IMO, a major real-life use case is as a means to produce PhD’s :-). The concept is enticing and easily grasped, but there are zillions of papers to write on query planning, automatic storage optimization, discovering heuristics, etc. It’s just like the early days of SQL: you don’t have to read decades of papers to move to the front of development.


Unless I’m missing something, the in-memory backend here appears to actually use the set solution: all of the triple fields are concatenated together and used as a dictionary key. Queries iterate through the dictionary entries until a sufficient number of results have been located.

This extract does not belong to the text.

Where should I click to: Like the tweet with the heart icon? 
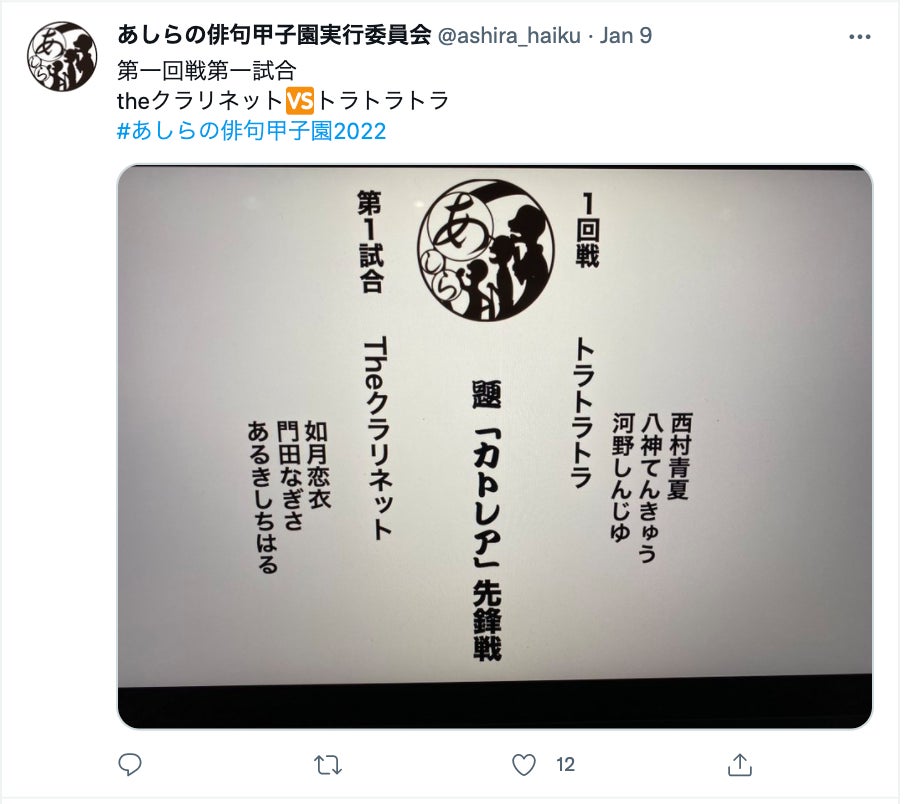coord(524,765)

On the other hand, I’m not really familiar with Go, so I may be reading it wrong.


you might want to search based on the predicate, or you might have versioned triples where the predicate changes

in one version, you have these two ideas represented:

[bob,likes,cake]

[ann,suspects,[bob, likes, cake]]

this may change in another version:

[bob,likes,cake]

[ann,knows,[bob,likes,cake]]

a decent triple store will allow you to version these ideas and explore how they change over time, or maybe query by predicate


>Are there any differences between a KV-store in the form of "Bob:Knows" — "John" and a triple store in the form of "Bob" — "Knows" — "John"? Redis, for example, can query the first one easily by scanning.

A triple store can more quickly answer queries about triples. The reason to use triples is that it is what you naturally get when you try to store structured relational data where the schema changes quickly.

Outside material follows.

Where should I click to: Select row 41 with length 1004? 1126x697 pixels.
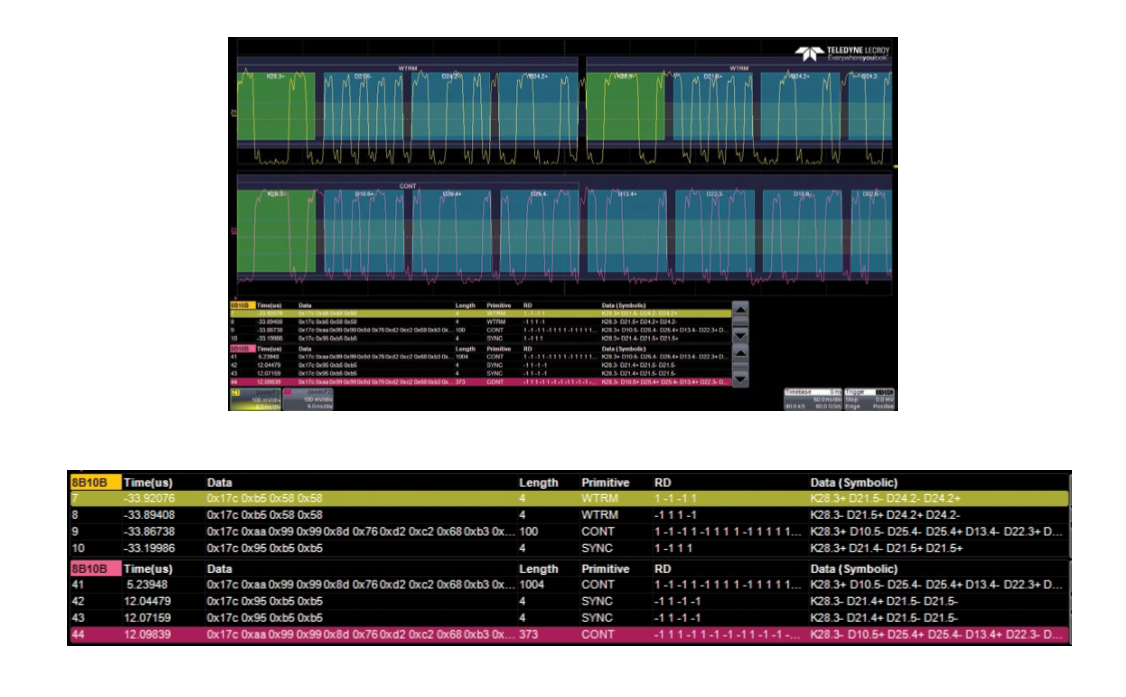coord(568,584)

There's a bunch of software products with the name fabric.


Hardest problem in computer science.


I mean, I'm working in UI Fabric right now (MS). Clearly there needs to be some sanity checks when naming software these days.


I agree. Come on.

The Python fabric package is really popular.


Could you compare this to eBay's distributed triple store https://github.com/eBay/akutan ?

Looks like it is written in Go too. I can see your's being much simpler to get up and running initially though. Looks like akutan isn't as simple since its built on docker and is a daemon.


What's the use-case for a triple store vs a graph DB? Social networks?


People also call triple stores graph DBs.

Triple stores support a disciplined set of primitive types that come from xml schema, so you have "xsd:integer", "xsd:datetime", "xsd:decimal", really the critical things that are missing in JSON. That is, there is a kind of fact where the object is a literal.

Triple stores also support facts where the object is an identifier for another object. That could be a URI which names it, or it could be an internal "blank node" identifier.

Other kinds of "graph database" have different semantics, for instance they might not have support for literals, or have a different set of literal data types, or they might let you attach facts to the edges (hypergraph, property graph, ...)


I thought this was going to be about the Python SSH library - a bit confusing.


Its title specifying that it’s a “simple triple store written in Go” wasn’t enough to tell you that it wasn’t?


Nice job! Perhaps consider adding it to awesome-go?

https://github.com/avelino/awesome-go

I looked at the report card already and seems like you've done a great job, so you'll have no trouble getting added!